Australian scientists found that nearly 25 per cent of people who underwent the procedure were in remission from type 2 diabetes after five years compared to nine per cent of those who didn't have the operation.

Monash University says this is the first piece of research into the long-term implications of a gastric band intervention on people with type 2 diabetes who were obese.

"We had people who were feeling better, moving better and who were happier because of the surgery," said lead researcher Dr John Wentworth. "Their diabetes was better controlled and they needed fewer diabetic medications to control their blood sugar levels."

A total of 45 people were studied, 22 of whom had a gastric band operation while the rest continued on their medication. All of the participants were given support to exercise more and eat healthier.

Among those who had the procedure, there was a 12.2 reduction in weight, while the non-operation group only shed 1.8 per cent of their weight. Those who had the gastric band also required fewer type 2 diabetes medications through the five-year study.

Gastric band surgery can cost the NHS up to £6,000 per patient, and it is considered an extreme form of weight loss treatment.

But Wentworth insist these findings demonstrate "reasonably strong evidence" that the surgery was a viable option for obese people wanting to lose weight and improve their health.
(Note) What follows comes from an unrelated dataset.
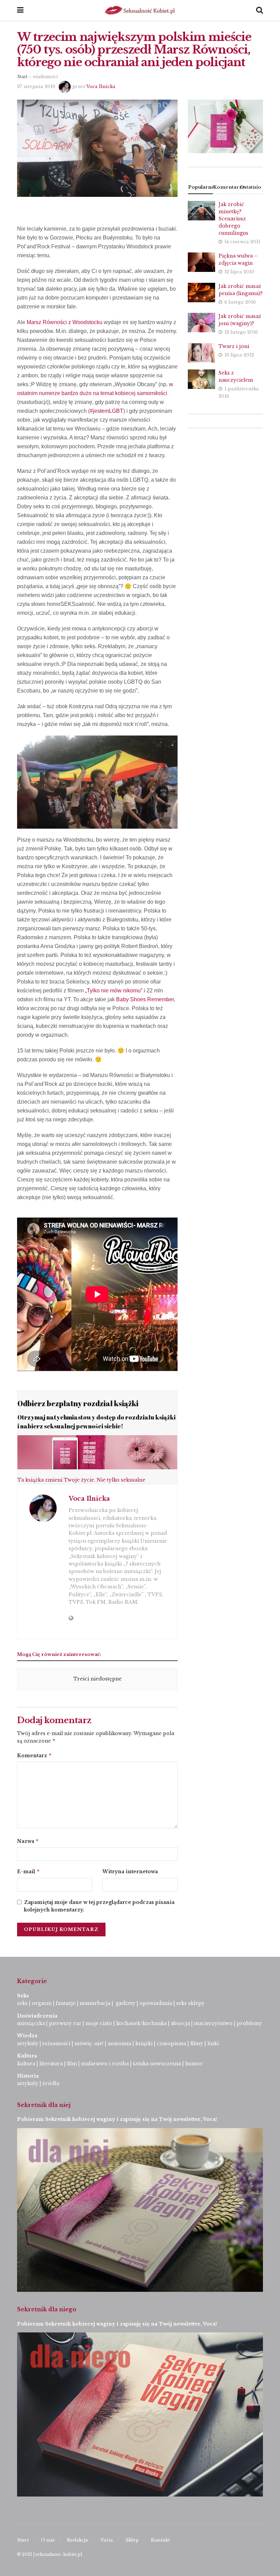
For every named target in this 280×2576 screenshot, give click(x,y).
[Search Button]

"It's an important point because Lap banding is criticised by some people saying it is far too drastic to be used as a diabetes treatment and that it doesn’t work in the longer term," Wentworth said.

"I think it's a matter of just looking at the best ways of managing diabetes and preventing diabetes complications. We're interested in making life easier for these people and reducing the risk of the main complications, mainly heart attack, kidney failure, blindness and amputation."

The study appears online in the journal Diabetes Care.